Collected data entries:

·····

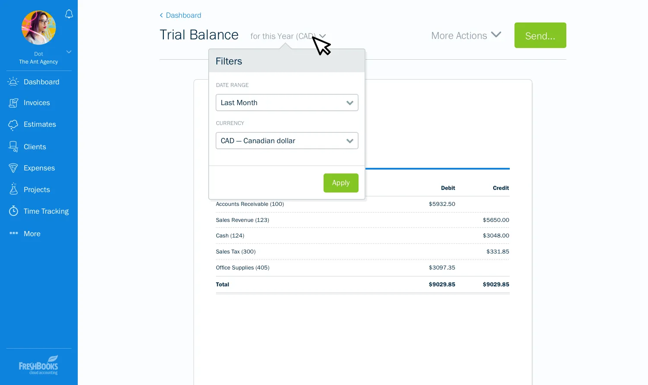Open Invoices from the sidebar
The height and width of the screenshot is (385, 648).
coord(37,103)
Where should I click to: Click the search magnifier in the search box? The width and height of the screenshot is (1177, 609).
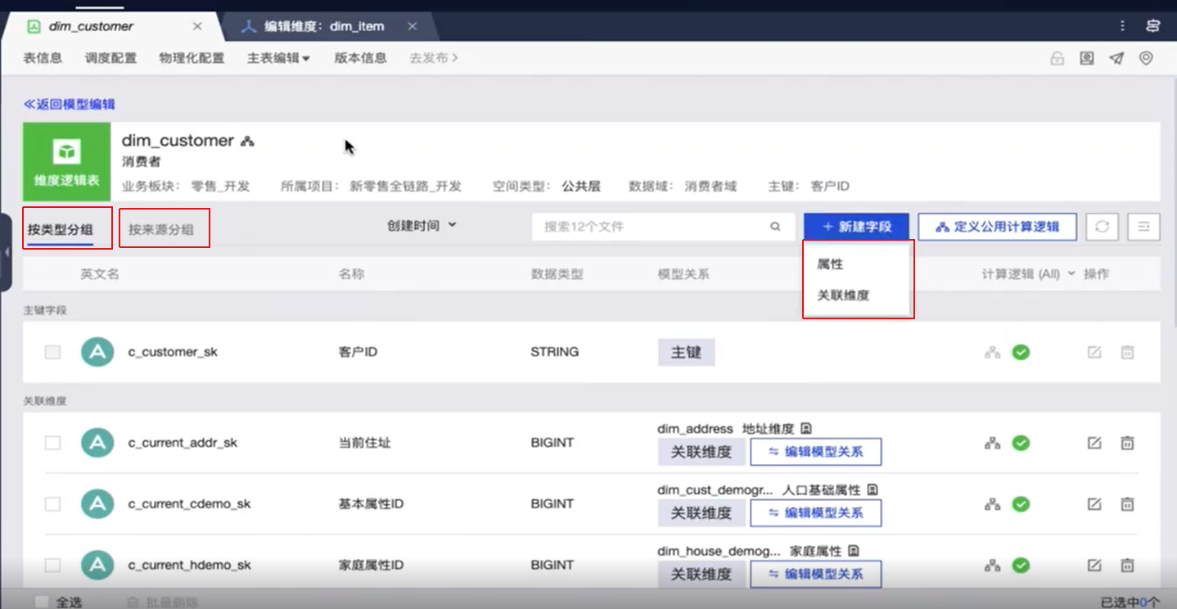coord(774,227)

·····

Work to complete :: Once the line holding "Where should I" is found, set it down along with every line after it through the end of the entries, exactly, leaving the pictures out.

Task response ::
Where should I click to: Click the search magnifier in the search box? The width and height of the screenshot is (1177, 609).
coord(774,227)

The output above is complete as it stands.